← Back to context

Comment by leogao

6 days ago

I'm not an expert at hardware, so take this with a grain of salt, but there are two main reasons:

- Discrete optimisation is always going to be harder than continuous optimization. Learning the right sparsity mask is fundamentally a very discrete operation. So even just matching fully continuous dense models in optimization efficiency is likely to be difficult. Though perhaps we can get some hope from the fact that MoE is also similarly fundamentally discrete, and it works in practice (we can think of MoE as incurring some penalty from imperfect gating, which is more than offset by the systems benefits of not having to run all the experts on every forward pass). Also, the optimization problem gets harder when the backwards pass needs to be entirely sparsified computation (see appendix B).

- Dense matmuls are just fundamentally nicer to implement in hardware. Systolic arrays have nice predictable data flows that are very local. Sparse matmuls with the same number of flops nominally only need (up to a multiplicative factor) the same memory bandwidth as an equivalent dense matmul, but they need to be able to route data from any memory unit to any vector compute unit - the locality of dense matmuls means that the computation of each tile only requires a small slice of both input matrices, so we only need to load those slices into shared memory; on the other hand, because GPU-to-GPU transfers are way slower, when we op-shard matmuls, we replicate the data that is needed. Sparse matmuls would need either more replication within each compute die, or more all-to-all internal bandwidth. This means spending way more die space on huge crossbars and routing. This would cost a lot of die space, though thankfully, the crossbars consume much less power than actual compute, so perhaps this could match dense in energy efficiency and not make thermals worse.

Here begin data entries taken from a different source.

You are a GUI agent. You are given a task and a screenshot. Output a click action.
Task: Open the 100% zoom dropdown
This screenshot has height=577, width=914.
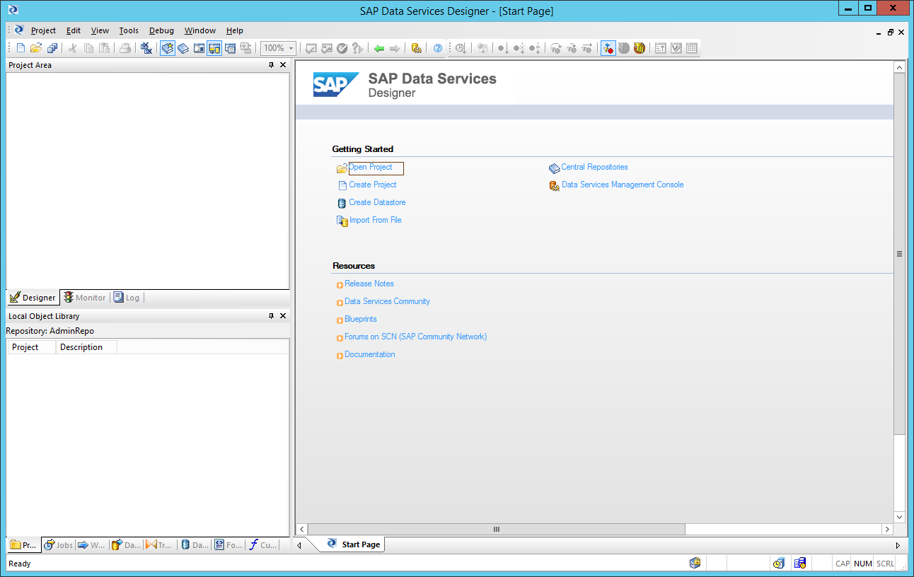pos(279,48)
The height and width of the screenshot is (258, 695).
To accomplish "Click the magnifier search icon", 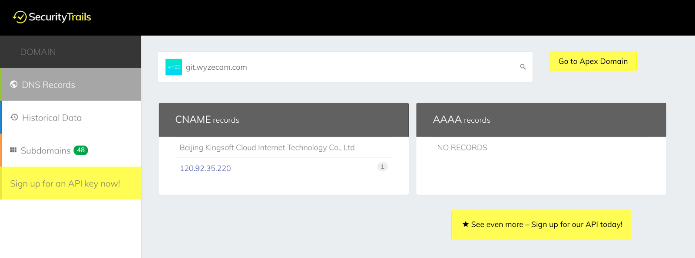I will [x=523, y=67].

It also seems very likely that once we create the interpretable GPT-1 (or 2, or 3) we will find that making everything unstructured sparse was overkill, and there are much more efficient pretraining constraints we can apply to models to 80/20 the interpretability. In general, a lot of my hope routes through learning things like this from the intermediate artifact (interpretable GPT-n).

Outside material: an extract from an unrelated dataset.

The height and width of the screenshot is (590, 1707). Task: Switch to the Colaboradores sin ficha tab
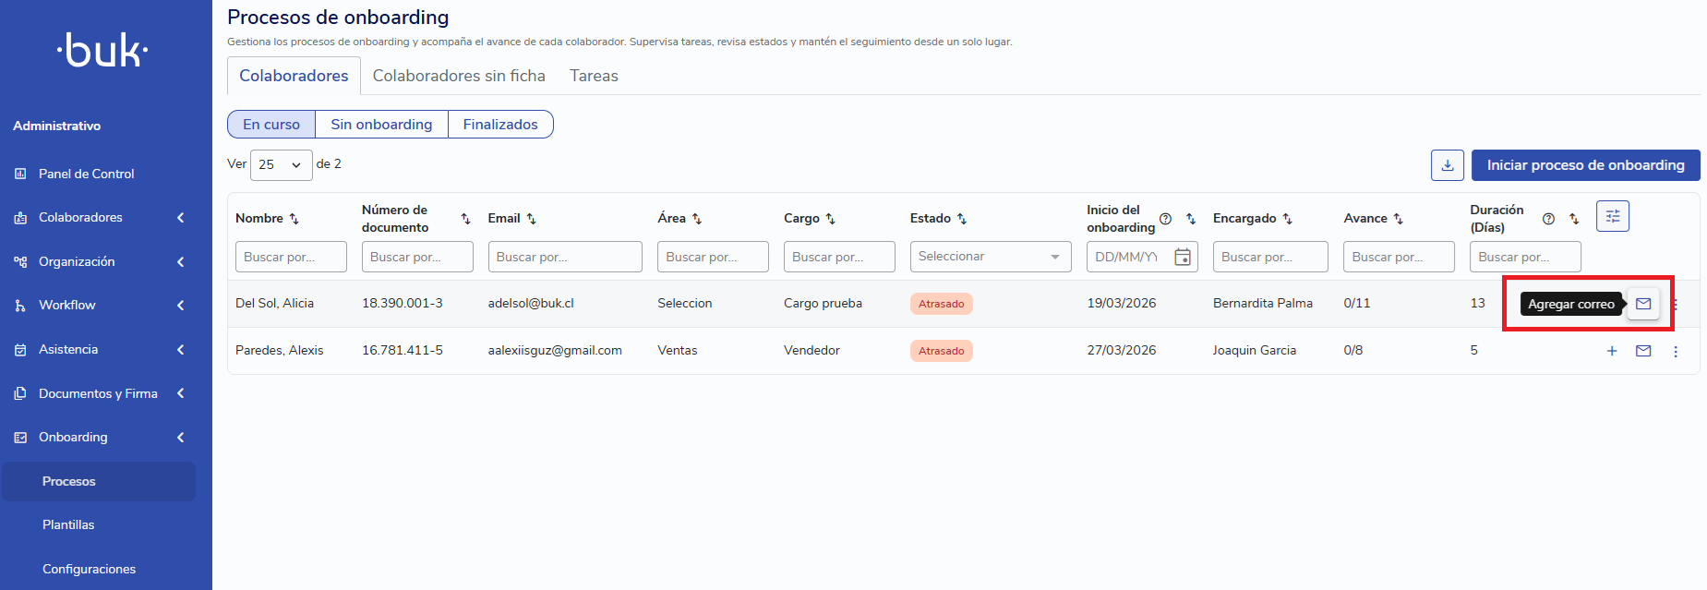[459, 76]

To be clear, it doesn't seem literally impossible that with great effort, we could create custom hardware, and vastly improve the optimization algorithms, etc, such that weight-sparse models could be vaguely close in performance to weight-dense models. It's plausible that with better optimization the win from arbitrary connectivity patterns might offset the hardware difficulties, and I could be overlooking something that would make the cost less than I expect. But this would require immense effort and investment to merely match current models, so it seems quite unrealistic compared to learning something from interpretable GPT-3 that helps us understand GPT-5.

Yes it would require completely new hardware and most likely ditching gradient descent for alternative optimization methods, though I'm not convinced that we'd need to turn to discrete optimization.

Some recent works that people might find interesting:

- Evolution Strategies at the Hyperscale - https://eshyperscale.github.io/

- Introducing Nested Learning: A new ML paradigm for continual learning - https://research.google/blog/introducing-nested-learning-a-n...

- Less is More: Recursive Reasoning with Tiny Networks - https://arxiv.org/abs/2510.04871

- Nemotron Elastic: Towards Efficient Many-in-One Reasoning LLMs - https://arxiv.org/abs/2511.16664

A note on the hardware part: it does not require NN-specific hardware akin to neuromorphic. Sparse compute oriented architectures already have been developer for other reasons, such as large scale graph analysis or inference. It will still require significant effort to use it to train large models, but it would not be starting from scratch.